Broderick, PEI Health Coalition call for new health care accord

The Guardian reports, “Members of the P.E.I. Health Coalition Thursday gathered to urge the federal government to negotiate a new health accord with provincial and territorial governments. Coalition chairwoman Mary Boyd was joined by fellow members Leo Broderick, vice-chair of the Council of Canadians, Lori MacKay, president of the P.E.I. division of CUPE, Carl Pursey, president of the P.E.I. Federation of Labour, and Mary MacNeil, regional representative of PSAC.”

“(They criticized) Stephen Harper’s government for refusing to negotiate another accord. Ottawa unilaterally announced in December 2011 a major cut to the Canada Health Transfer of $36 billion over 10 years by lowering the annual escalator from six per cent to three per cent beginning in 2017.”

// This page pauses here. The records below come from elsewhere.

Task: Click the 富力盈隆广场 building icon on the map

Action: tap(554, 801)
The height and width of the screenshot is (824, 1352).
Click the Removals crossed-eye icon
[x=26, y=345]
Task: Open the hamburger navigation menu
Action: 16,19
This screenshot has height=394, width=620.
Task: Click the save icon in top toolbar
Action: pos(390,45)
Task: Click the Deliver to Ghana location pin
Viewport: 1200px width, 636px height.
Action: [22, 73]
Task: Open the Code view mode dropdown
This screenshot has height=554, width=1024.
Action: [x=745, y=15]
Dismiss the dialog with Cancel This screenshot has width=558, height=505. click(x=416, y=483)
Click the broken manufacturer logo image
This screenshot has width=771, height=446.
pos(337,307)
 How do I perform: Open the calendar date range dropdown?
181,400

“Broderick says Harper’s government has dismantled more than 100 serious social programs since he came to power, affecting every group from Indigenous women to refugees. He fears medicare will be next to fall under the Tories. ‘We believe that the Harper agenda is building an unjust society where free market principles reign, where business values are the ones that have been adopted by the federal government and all of these trump social programs and building communities’, says Broderick. ‘We believe the federal government must negotiate new health care with the provinces and territories before March 31 or Canadians will see the end of a cohesive national health-care system.'”

The article concludes, “The members of the P.E.I. Health Coalition endorsed (the Canadian Health Coalition’s) call on the federal government to negotiate a new 10-year Health Accord with provincial and territorial governments to secure the health-care needs of all Canadians. The accord would include: A continuing care plan that integrates home, facility-based long-term, respite and palliative care; a universal public drug plan that provides equitable access to safe and appropriate medication; and an adequate and stable federal funding including a six per cent escalator.”